World: The Winner
(See Cover)
Lord Home's crest shows a salamander standing in fire. To his friends, it symbolizes his patient, outwardly phlegmatic disposition, not easily touched by the heat of emotion, danger or disaster. As the grim-faced stream of ministers came and went through the black door of No. 10 Downing Street, the watching crowds got no hint of crisis from Lord Home's broad, boyish grin and jaunty stride. The Prime Minister-designate seemed serenely untouched by the jealousies and conspiracies of his riven party. As one Tory said not long ago: "He's never scared. He just looks at you with that damn-your-eyes look and goes right on with what he's doing."
Home's victory may prove to be Pyrrhic. As a millionaire, one of Britain's biggest landowners, an Old Etonian, head of a family whose pedigree predates Magna Carta, he has inevitably caused the revival of an old argument: that the Tories' progressive, democratic goals are mere window dressing for the party of wealth and privilege.
The Labor Party is already in full cry. Describing the Tory selection process as viciously undemocratic, the Laborite Daily Mirror wrote: "Butler has been betrayed, Maudling insulted, Macleod ignored, Heath treated with contempt and Hailsham giggled out of court by the jester in hospital." Deriding the Tories' "aristocratic cabal," Harold Wilson last week took aim and declared scornfully: "In this ruthlessly competitive, scientific, technical, industrial age, a week of intrigues has produced a result based on family and hereditary connections. The leader has emergedan elegant anachronism."
Many Tories agreed.

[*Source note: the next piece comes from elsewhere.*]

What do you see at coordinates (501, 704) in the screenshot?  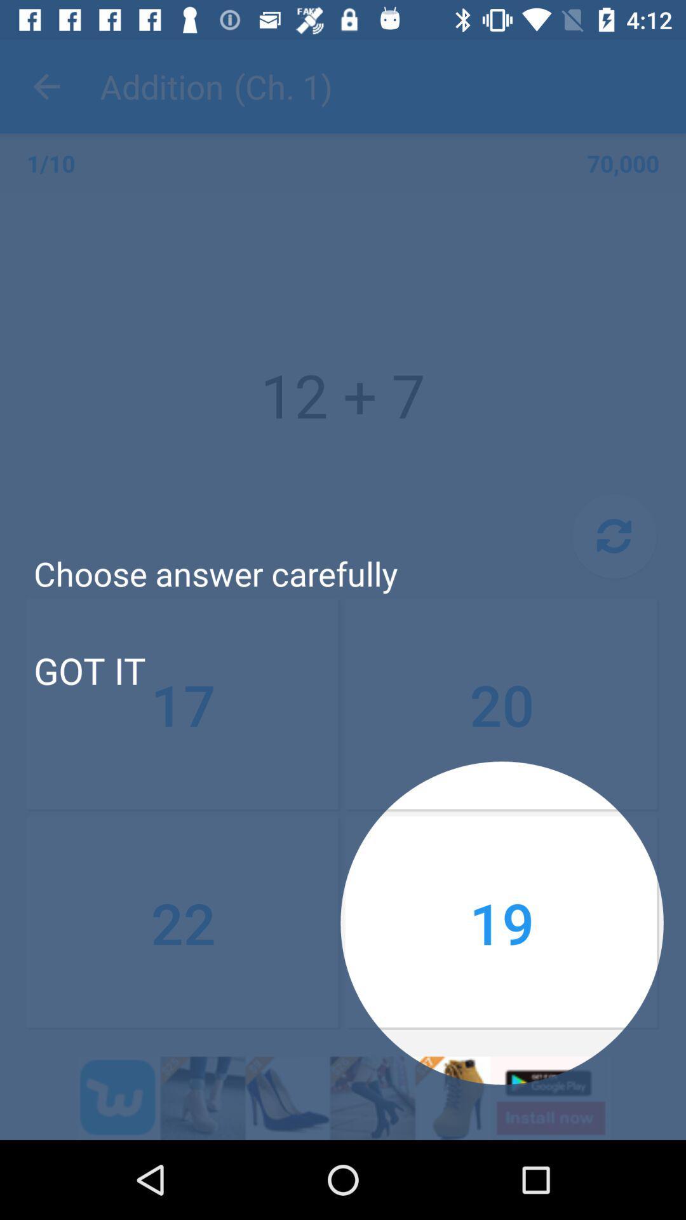 I see `the number which is above 19` at bounding box center [501, 704].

On the other hand, the ordeal undeniably produced a leader of courage and principle who believes, in Home's own words, that the government should never be content just to do "what people will stand for," but instead should unflinchingly "tell them what they ought to stand for." Says Tory Backbencher Nigel Birch: "His clarity and integrity shine out, and that's what you require in a leader. With his dignity and restraint, Home will show up Harold Wilson for a cheap crackerjack."
Denobilization. The grey-haired, blue-eyed earl has none of the hauteur of many English noblemen, and he has a pugnacious streak that his fragile air belies. In the Cabinet and the country at large, Home's blunt, hardheaded performance as Foreign Secretary has won him a degree of respect accorded to only one of his postwar predecessors, Labor's late Ernie Bevin. Remembering Churchill's innocence of economics and social problems, many politicians believed that Home-Sweet-Home, as Winston called him, could easily fill the same gaps in his experience.